In Latin, or the Empire of a Sign, Françoise Waquet tells a much more nuanced story. From the start, she emphasises that Latin was always as much a matter of ritual as of substance. True, the school, from the 16th century on, was “Latin country”. Boys were required to speak Latin in Renaissance classrooms, where spies, known as “foxes”, informed on those who slipped into the vernacular. Masters lectured in Latin on Latin texts, and the most successful pupils learned to produce Latin prose and verse on demand. But many boys, perhaps a majority, confronted with towering grammatical structures, typographical monkey-puzzle trees which they often had to memorise before they really understood that they were studying a foreign language, found their entrance to this country blocked, not facilitated, by the traditions of Latin pedagogy. When Winston Churchill began Latin, at the age of seven, he opened his grammar and found himself staring, bug-eyed, at the first declension, which his textbook exemplified but did not explain:

Mensa – a table Mensa – o table Mensam – a table Mensae – of a table Mensae – to or for a table Mensa – by, with or from a table

“What on earth did it mean?” he asked readers many years later. “Where was the sense in it? It seemed absolute rigmarole to me.” He had managed to memorise “the acrostic-looking task”, but enquired about the paradox that mensa could mean both “a table” and “o table”. The master explained that one would use the vocative mensa when ‘”addressing a table, in invoking a table”. And then seeing he was not carrying me with him: “You would use it in speaking to a table.” “But I never do,” Churchill protested, even more baffled – only to be threatened with severe punishment for his impertinence. This form of pedagogy – which established itself in the Renaissance and survived until relatively recent times – turned the Latin school into a labyrinth, whose centre many never reached.

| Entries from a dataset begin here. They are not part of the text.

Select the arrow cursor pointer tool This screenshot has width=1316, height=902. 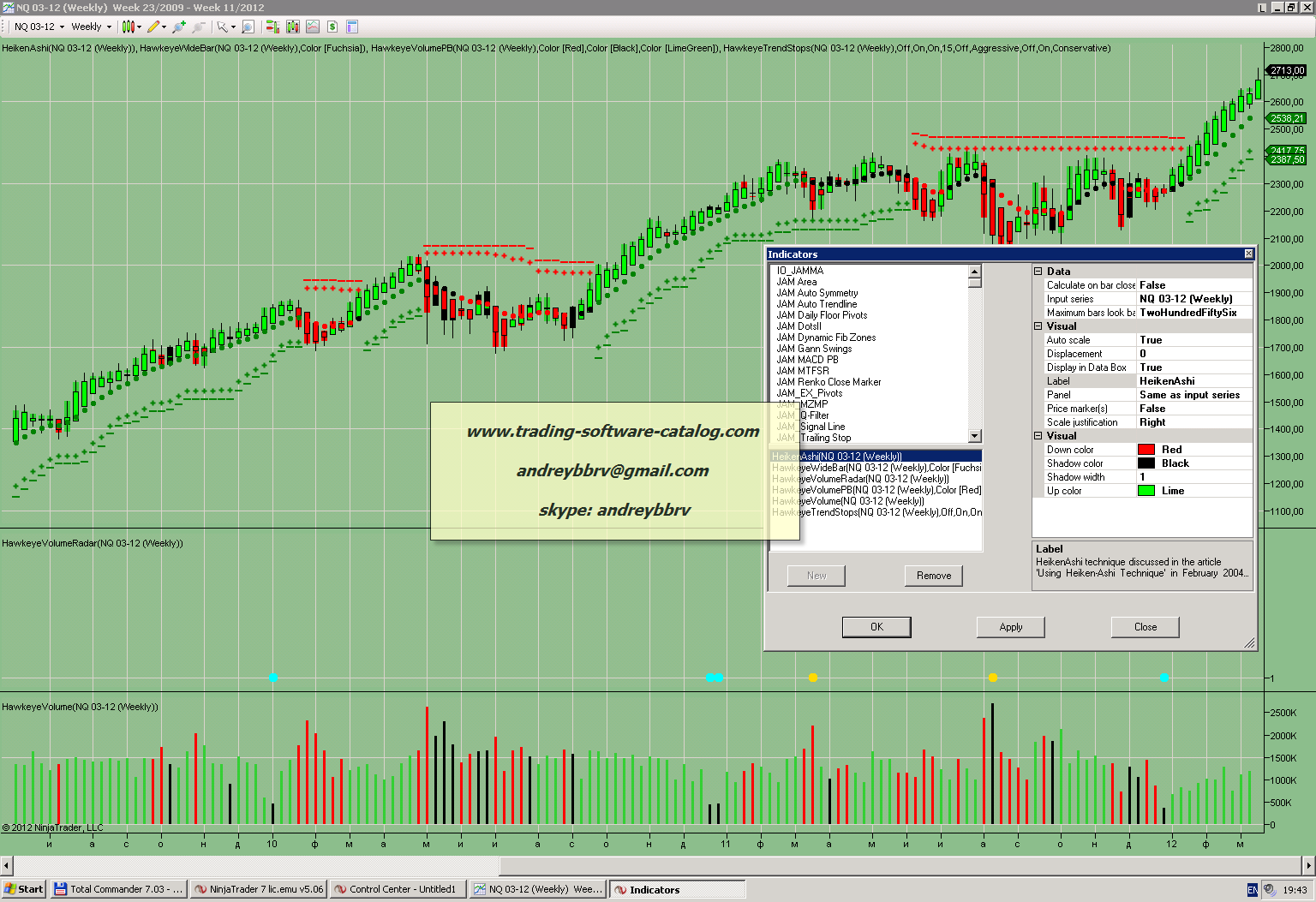tap(222, 27)
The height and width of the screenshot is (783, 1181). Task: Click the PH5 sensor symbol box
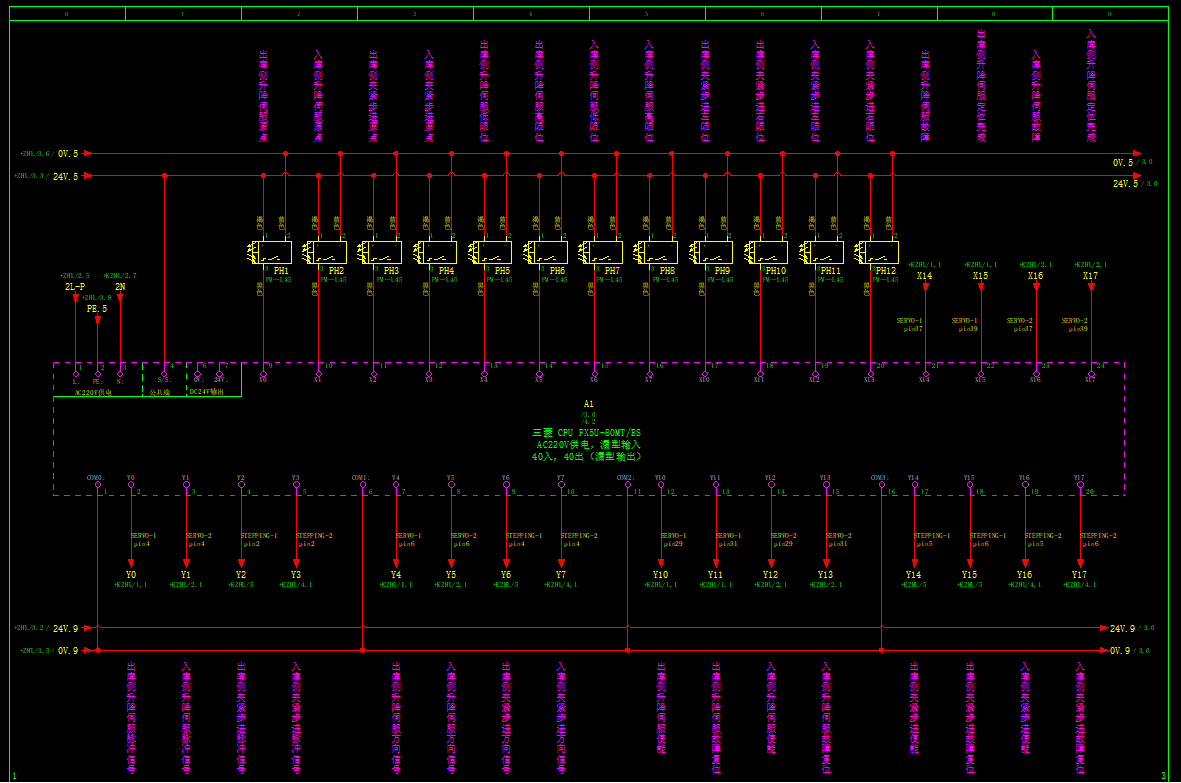[493, 252]
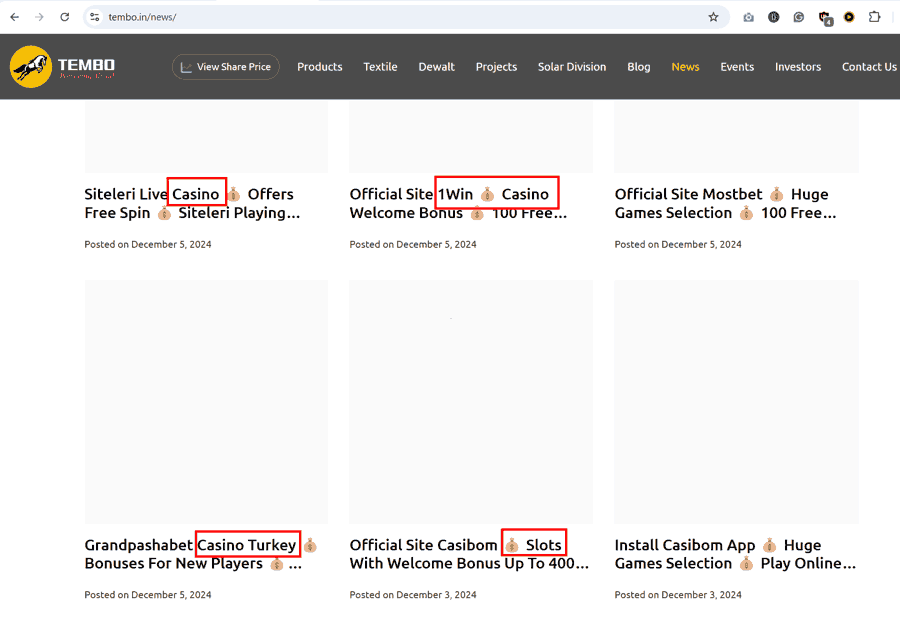Image resolution: width=900 pixels, height=621 pixels.
Task: Click the Tembo horse logo
Action: coord(31,66)
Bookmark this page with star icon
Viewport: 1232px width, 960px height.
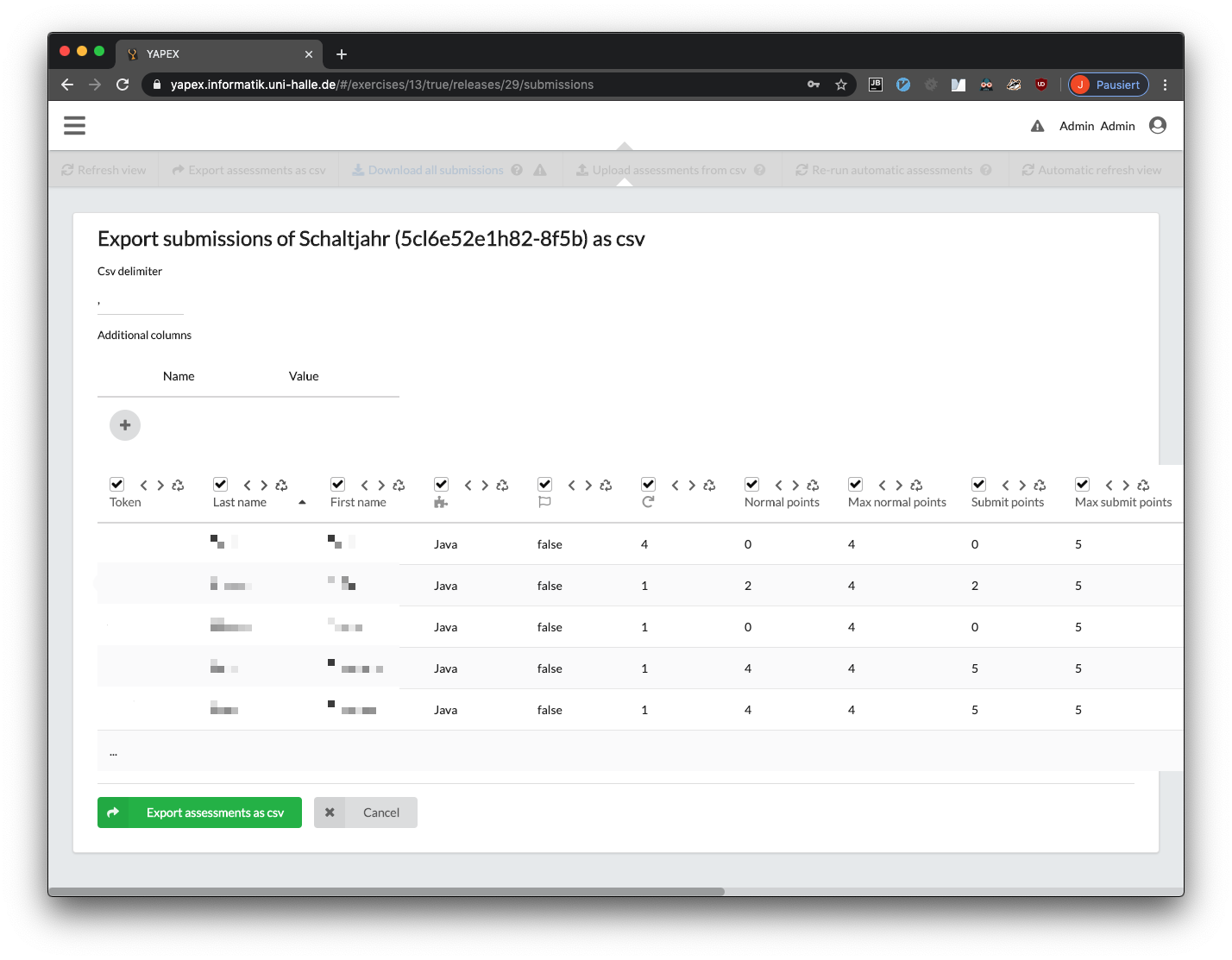coord(841,85)
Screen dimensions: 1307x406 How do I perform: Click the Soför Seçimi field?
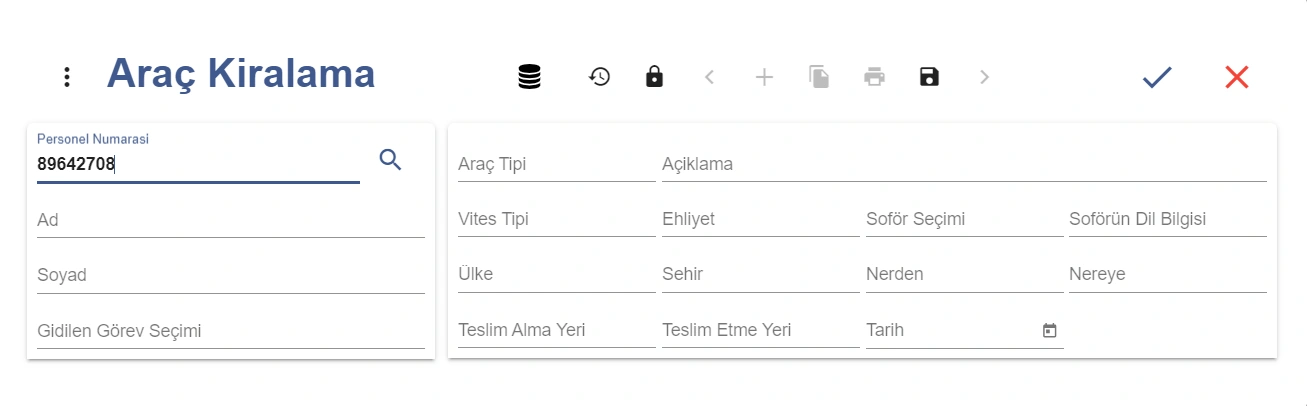tap(965, 219)
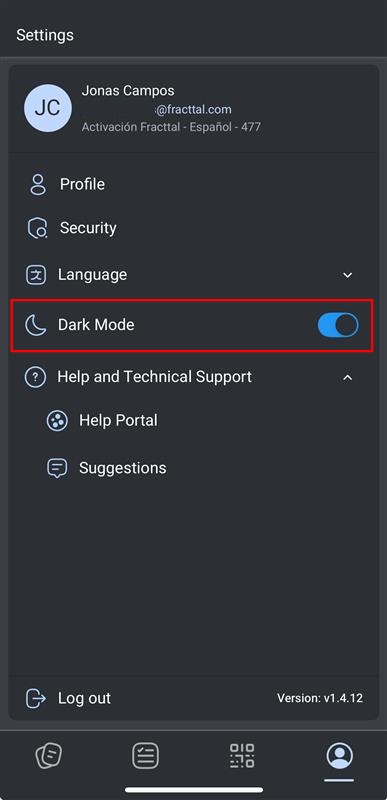Expand the Language dropdown chevron
The height and width of the screenshot is (800, 387).
coord(348,275)
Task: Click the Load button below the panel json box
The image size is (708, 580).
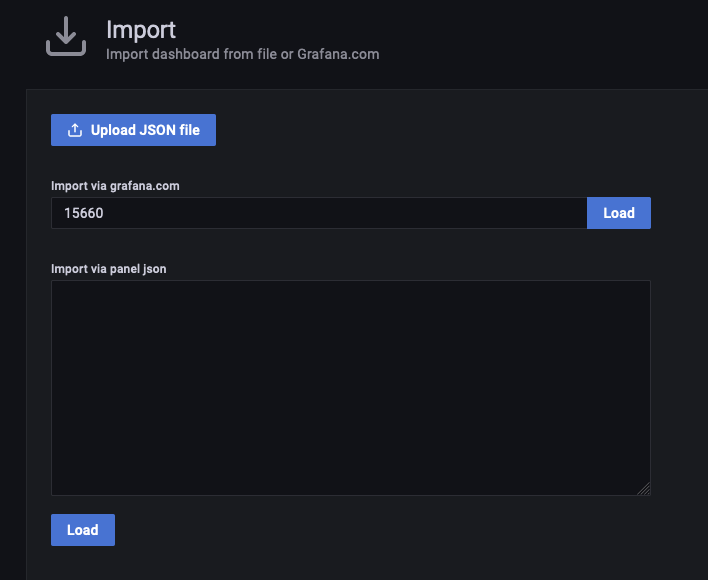Action: click(82, 530)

Even schoolboys who managed to master Latin grammar read a very limited canon, which changed little over the centuries: Cicero, Terence, some poets and historians, usually pulled from their contexts and presented without any of the background information that could have made them come alive. Miguel de Unamuno, for example, found himself tormented by boredom as he and a friend translated their way, word by word, though the “intolerably dry” works of Nepos, Sallust and Caesar. Eventually, he became convinced that the Latin writers had first written down their thoughts straightforwardly, like the moderns, and then amused themselves by “dislocating the phrases, dissecting the sentences, scattering the words here and there with capricious abandon, simply to annoy us, the children of future generations”.

Thomas Hughes vividly revealed in Tom Brown’s Schooldays how Latin verses were composed, as boys desperately sewed shreds and patches drawn from the Gradus ad Parnassum into verses that could be scanned and more or less made sense. Even some great writers of Latin, the historian Jacques-Auguste de Thou for instance, could hardly speak the language: “It is said that some Germans and some Englishmen, having heard him speaking so badly at home, quaerebant Thuanum in Thuano” (“sought for de Thou in de Thou”).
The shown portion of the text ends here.